• SOURCE INFORMATION

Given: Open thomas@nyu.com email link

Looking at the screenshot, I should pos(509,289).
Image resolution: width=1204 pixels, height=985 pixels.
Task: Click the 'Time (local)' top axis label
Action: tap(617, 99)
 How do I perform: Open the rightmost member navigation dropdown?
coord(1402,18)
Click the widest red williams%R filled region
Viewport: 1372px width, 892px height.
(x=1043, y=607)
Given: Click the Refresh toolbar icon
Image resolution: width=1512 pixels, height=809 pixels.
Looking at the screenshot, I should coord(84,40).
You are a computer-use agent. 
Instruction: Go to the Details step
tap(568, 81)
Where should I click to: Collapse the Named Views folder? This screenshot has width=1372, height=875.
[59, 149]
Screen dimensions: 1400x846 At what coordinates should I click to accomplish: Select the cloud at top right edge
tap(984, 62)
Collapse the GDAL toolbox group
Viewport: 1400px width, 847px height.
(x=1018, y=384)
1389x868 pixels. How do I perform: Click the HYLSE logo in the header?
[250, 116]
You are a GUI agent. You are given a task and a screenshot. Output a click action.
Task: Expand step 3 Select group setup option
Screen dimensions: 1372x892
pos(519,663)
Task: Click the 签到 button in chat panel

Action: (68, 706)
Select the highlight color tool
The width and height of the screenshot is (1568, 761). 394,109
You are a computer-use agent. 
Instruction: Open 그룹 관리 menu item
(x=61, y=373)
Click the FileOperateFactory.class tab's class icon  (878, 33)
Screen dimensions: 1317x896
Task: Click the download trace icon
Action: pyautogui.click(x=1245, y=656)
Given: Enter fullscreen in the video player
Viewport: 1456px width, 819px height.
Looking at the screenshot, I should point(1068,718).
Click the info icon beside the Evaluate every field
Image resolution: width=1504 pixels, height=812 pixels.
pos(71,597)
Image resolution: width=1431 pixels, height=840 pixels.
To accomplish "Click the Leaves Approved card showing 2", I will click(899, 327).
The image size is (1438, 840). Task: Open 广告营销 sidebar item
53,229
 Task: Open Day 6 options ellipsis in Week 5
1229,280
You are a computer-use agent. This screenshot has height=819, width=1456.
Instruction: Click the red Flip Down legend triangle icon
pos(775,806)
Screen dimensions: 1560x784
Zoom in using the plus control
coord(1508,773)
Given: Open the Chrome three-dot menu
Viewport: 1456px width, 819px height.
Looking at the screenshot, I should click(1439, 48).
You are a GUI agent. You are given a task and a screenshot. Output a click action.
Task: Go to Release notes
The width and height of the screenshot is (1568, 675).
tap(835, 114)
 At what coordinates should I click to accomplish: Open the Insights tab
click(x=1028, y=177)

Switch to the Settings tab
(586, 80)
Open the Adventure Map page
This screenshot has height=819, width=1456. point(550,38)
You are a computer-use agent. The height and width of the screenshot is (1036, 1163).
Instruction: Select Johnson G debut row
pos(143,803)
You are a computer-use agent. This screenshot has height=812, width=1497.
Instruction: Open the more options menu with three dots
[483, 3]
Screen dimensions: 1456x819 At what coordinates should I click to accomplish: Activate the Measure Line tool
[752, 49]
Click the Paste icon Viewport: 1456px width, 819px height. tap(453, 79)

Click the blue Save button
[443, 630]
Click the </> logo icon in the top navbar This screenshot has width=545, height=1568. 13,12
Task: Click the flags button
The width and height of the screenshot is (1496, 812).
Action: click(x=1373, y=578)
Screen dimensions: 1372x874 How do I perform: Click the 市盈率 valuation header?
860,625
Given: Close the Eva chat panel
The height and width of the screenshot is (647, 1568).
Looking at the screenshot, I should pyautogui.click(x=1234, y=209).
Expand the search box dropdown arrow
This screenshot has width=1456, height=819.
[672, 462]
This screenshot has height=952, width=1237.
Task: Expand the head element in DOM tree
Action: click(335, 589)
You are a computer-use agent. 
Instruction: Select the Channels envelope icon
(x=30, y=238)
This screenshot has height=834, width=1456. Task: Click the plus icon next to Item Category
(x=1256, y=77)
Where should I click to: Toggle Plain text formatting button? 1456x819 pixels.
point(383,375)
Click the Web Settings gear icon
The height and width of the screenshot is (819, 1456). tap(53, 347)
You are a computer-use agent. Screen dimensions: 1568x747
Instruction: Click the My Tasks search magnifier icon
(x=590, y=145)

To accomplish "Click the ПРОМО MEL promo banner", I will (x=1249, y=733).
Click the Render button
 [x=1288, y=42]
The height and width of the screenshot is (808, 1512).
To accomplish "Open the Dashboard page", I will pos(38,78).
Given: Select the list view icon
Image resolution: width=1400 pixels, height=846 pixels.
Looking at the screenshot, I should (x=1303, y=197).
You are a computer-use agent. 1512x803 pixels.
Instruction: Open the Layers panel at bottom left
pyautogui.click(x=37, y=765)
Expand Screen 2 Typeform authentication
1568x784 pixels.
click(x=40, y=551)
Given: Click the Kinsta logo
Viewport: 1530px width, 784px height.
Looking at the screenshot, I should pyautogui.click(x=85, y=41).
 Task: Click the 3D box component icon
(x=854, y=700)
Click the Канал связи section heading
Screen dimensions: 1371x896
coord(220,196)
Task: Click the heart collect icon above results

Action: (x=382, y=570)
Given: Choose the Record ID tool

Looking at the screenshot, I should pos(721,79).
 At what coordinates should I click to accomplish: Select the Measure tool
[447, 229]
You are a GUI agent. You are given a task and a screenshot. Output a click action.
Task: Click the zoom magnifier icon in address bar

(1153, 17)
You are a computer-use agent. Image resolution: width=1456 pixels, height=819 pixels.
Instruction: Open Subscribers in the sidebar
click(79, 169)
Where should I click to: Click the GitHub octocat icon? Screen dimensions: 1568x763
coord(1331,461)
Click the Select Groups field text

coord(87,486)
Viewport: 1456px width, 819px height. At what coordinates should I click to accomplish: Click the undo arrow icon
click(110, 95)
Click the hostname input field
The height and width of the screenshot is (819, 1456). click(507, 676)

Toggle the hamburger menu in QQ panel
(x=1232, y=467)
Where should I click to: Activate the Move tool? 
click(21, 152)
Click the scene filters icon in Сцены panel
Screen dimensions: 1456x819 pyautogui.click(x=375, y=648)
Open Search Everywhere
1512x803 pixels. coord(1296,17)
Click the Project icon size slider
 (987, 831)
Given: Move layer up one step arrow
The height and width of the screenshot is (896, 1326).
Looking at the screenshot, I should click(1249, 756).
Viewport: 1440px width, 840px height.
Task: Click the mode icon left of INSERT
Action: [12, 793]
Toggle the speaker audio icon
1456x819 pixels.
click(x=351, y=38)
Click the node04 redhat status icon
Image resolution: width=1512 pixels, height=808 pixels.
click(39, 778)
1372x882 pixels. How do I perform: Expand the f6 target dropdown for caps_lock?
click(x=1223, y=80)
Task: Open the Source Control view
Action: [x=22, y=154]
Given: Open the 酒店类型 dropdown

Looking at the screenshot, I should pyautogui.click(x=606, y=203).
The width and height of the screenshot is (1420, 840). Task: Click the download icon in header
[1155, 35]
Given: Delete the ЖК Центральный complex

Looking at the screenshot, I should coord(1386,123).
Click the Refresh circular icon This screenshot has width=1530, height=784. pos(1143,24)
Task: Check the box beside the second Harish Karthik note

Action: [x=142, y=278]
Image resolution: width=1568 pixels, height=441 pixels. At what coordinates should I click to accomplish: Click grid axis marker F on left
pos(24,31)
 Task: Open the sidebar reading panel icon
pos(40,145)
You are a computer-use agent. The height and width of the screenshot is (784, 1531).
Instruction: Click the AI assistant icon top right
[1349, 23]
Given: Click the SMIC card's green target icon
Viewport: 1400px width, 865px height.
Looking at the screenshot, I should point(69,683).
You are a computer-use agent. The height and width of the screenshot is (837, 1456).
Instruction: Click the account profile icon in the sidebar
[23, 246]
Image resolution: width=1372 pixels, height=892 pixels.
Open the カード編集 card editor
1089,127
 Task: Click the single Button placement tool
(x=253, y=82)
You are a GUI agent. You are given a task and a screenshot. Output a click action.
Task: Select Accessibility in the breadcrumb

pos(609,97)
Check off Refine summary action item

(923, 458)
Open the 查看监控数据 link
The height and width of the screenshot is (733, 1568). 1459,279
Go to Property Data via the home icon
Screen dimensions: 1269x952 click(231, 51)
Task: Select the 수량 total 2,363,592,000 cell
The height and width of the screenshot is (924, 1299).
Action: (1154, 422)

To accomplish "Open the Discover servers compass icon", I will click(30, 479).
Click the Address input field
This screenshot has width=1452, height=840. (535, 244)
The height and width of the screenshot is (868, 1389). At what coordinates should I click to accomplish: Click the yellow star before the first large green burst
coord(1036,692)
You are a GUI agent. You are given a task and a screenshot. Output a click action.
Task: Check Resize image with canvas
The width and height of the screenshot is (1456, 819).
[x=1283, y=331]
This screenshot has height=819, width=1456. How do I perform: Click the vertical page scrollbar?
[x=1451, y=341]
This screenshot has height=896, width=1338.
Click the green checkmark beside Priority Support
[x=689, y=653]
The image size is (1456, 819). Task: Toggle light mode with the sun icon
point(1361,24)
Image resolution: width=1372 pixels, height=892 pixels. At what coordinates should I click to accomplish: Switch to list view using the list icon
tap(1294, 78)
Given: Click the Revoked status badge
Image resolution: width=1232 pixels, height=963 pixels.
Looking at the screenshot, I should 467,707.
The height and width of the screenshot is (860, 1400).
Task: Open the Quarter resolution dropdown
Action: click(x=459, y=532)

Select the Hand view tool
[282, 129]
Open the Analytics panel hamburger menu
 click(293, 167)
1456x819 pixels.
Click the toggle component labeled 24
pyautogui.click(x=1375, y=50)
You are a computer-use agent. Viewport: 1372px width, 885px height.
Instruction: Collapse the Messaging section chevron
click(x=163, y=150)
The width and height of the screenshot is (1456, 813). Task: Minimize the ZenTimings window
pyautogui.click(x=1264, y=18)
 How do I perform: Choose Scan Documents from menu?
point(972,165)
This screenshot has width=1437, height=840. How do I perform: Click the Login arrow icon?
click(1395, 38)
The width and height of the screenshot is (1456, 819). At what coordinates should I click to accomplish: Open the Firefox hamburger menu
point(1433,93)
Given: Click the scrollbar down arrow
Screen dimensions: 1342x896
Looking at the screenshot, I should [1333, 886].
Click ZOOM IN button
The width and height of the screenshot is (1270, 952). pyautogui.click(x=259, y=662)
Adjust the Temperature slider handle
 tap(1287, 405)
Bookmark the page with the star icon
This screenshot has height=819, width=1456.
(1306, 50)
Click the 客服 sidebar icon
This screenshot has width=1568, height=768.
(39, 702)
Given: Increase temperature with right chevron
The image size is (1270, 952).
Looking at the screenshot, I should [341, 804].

• TASK INSTRUCTIONS
Every line from the first entry to the line containing "Image resolution: width=1431" should be transcribed exactly, and nothing beyond it.

• ANSWER TO THE PROBLEM
Given: Open thomas@nyu.com email link

Looking at the screenshot, I should pos(509,289).
Image resolution: width=1204 pixels, height=985 pixels.
Task: Click the 'Time (local)' top axis label
Action: tap(617, 99)
 How do I perform: Open the rightmost member navigation dropdown?
coord(1402,18)
Click the widest red williams%R filled region
Viewport: 1372px width, 892px height.
(x=1043, y=607)
Given: Click the Refresh toolbar icon
Image resolution: width=1512 pixels, height=809 pixels.
Looking at the screenshot, I should coord(84,40).
You are a computer-use agent. 
Instruction: Go to the Details step
tap(568, 81)
Where should I click to: Collapse the Named Views folder? This screenshot has width=1372, height=875.
[59, 149]
Screen dimensions: 1400x846 At what coordinates should I click to accomplish: Select the cloud at top right edge
tap(984, 62)
Collapse the GDAL toolbox group
Viewport: 1400px width, 847px height.
(x=1018, y=384)
1389x868 pixels. How do I perform: Click the HYLSE logo in the header?
[250, 116]
You are a GUI agent. You are given a task and a screenshot. Output a click action.
Task: Expand step 3 Select group setup option
Screen dimensions: 1372x892
pos(519,663)
Task: Click the 签到 button in chat panel

Action: (68, 706)
Select the highlight color tool
The width and height of the screenshot is (1568, 761). 394,109
You are a computer-use agent. 
Instruction: Open 그룹 관리 menu item
(x=61, y=373)
Click the FileOperateFactory.class tab's class icon  (878, 33)
Screen dimensions: 1317x896
Task: Click the download trace icon
Action: pyautogui.click(x=1245, y=656)
Given: Enter fullscreen in the video player
Viewport: 1456px width, 819px height.
Looking at the screenshot, I should point(1068,718).
Click the info icon beside the Evaluate every field
Image resolution: width=1504 pixels, height=812 pixels.
pos(71,597)
Image resolution: width=1431 pixels, height=840 pixels.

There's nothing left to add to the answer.